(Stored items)
★ ★ ★ ★ ★ ★ ★

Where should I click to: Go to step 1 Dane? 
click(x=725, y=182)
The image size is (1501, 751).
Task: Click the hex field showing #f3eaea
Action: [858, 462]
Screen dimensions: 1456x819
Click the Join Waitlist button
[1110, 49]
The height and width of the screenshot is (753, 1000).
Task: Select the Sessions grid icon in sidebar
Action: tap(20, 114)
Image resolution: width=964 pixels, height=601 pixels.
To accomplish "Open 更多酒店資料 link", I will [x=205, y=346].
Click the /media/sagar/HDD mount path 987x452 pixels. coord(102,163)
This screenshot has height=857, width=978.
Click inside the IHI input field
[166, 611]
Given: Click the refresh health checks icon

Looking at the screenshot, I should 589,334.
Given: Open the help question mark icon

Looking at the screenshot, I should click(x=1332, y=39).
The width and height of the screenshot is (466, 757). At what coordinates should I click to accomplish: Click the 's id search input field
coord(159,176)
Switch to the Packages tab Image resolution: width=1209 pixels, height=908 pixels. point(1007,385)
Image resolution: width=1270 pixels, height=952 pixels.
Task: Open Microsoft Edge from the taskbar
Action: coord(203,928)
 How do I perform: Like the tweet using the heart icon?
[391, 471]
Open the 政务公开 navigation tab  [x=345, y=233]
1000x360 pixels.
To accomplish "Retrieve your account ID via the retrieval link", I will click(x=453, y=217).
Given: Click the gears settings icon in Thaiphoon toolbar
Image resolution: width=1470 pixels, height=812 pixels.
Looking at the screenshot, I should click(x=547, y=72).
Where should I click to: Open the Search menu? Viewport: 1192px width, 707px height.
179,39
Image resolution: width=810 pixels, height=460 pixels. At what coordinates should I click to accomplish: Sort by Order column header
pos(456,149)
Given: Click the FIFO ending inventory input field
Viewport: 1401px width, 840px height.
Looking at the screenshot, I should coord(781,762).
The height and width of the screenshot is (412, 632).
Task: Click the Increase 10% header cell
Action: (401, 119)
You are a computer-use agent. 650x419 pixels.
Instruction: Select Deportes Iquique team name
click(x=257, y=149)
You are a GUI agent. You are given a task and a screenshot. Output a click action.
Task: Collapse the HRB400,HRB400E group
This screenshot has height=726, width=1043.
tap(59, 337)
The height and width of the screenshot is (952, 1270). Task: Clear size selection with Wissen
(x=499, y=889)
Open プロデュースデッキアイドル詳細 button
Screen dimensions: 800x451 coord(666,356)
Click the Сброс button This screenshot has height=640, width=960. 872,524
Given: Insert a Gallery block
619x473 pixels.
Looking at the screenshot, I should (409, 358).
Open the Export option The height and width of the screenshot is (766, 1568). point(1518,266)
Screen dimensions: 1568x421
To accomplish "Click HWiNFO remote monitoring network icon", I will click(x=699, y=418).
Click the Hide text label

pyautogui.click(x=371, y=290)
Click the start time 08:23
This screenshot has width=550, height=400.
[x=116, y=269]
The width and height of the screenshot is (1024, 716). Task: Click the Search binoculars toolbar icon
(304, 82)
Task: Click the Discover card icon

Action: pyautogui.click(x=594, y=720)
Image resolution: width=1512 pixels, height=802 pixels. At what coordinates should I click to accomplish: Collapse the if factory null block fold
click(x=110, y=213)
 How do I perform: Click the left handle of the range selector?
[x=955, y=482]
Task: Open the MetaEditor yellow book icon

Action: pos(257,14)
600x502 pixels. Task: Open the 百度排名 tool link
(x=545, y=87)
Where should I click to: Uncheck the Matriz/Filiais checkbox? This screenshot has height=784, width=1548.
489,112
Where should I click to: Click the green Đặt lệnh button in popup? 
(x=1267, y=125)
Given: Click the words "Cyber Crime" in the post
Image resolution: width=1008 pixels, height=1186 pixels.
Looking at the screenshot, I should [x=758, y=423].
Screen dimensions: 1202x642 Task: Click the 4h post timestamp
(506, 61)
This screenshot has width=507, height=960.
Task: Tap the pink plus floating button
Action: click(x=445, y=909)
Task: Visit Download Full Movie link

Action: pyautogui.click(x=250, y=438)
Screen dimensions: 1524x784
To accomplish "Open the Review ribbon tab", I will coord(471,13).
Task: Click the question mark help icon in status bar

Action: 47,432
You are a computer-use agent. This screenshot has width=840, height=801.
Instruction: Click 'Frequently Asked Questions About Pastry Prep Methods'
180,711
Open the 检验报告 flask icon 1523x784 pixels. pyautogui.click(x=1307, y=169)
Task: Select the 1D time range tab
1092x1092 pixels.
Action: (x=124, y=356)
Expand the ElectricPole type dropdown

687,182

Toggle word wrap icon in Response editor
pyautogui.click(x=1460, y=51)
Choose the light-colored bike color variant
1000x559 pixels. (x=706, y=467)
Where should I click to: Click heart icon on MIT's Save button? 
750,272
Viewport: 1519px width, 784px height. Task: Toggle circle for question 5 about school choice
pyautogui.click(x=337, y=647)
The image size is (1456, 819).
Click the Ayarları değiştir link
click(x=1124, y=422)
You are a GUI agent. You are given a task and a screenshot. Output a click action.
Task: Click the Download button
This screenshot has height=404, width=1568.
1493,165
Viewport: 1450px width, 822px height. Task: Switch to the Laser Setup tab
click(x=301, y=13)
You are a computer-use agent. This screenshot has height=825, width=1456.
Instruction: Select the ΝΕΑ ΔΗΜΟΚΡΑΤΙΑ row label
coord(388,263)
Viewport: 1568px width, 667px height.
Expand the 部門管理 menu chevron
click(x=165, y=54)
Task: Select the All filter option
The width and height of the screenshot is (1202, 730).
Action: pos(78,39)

★ ★ ★ ★ ★ ★ ★

> **Requirement**
Gather every line above that contains the word "computer" and copy each of those lines in full.

> **Written answer**
You are a computer-use agent. 650x419 pixels.
You are a computer-use agent. This screenshot has width=840, height=801.
You are a computer-use agent. This screenshot has height=825, width=1456.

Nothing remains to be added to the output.